2.7. Parthenogenetic activation of porcine oocytes

After IVM, Metaphase II (MII) oocytes from each group were chosen and rinsed with a calcium-free TLH/PVA medium. The process of Parthenogenetic activation (PA) was carried out using a standard method (30). MII oocytes were rinsed twice in a 280 mM mannitol solution containing 0.01 mM CaCl₂ and 0.05 mM MgCl₂. Between the chamber electrodes the MII oocytes were placed in 2 mL of a 260 mM mannitol solution containing 0.01 mM CaCl₂ and 0.05 mM MgCl₂. The chamber was connected to an electrical pulse generator (LF101; Nepa Gene, Chiba, Japan), and the MII oocytes were stimulated by two direct-current pulses of 60 s at 120 V/mm each.

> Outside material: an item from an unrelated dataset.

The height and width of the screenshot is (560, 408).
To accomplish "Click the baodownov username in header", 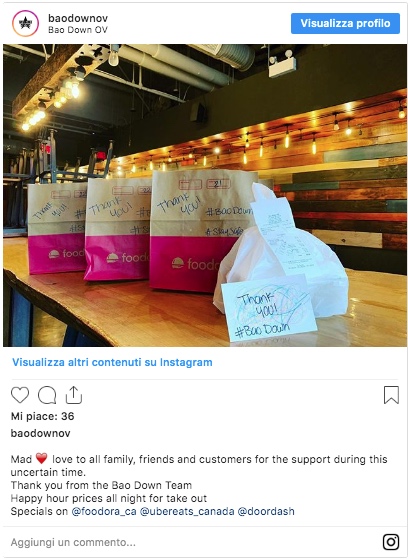I will [78, 18].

Following PA, activated oocytes from all groups were immediately transferred to an in vitro culture (IVC) medium (30), composed of porcine zygote medium containing 5 μg/mL cytochalasin B. The oocytes were incubated for 4 h at 39°C in a humid atmosphere composed of 5% CO₂ and 95% N₂. The oocytes were then rinsed twice in a fresh IVC medium and placed in 25 μL of fresh IVC medium, with 10 oocytes per droplet, and covered with mineral oil. After 48 h (day 2) and 96 h (day 4), the IVC culture medium was replaced with 10% fetal bovine serum. Embryos were cultivated for a total of 7 days at 39°C in a humid incubator consisting of 5% O₂, 5% CO₂, and 90% N₂. This experiment was performed thrice.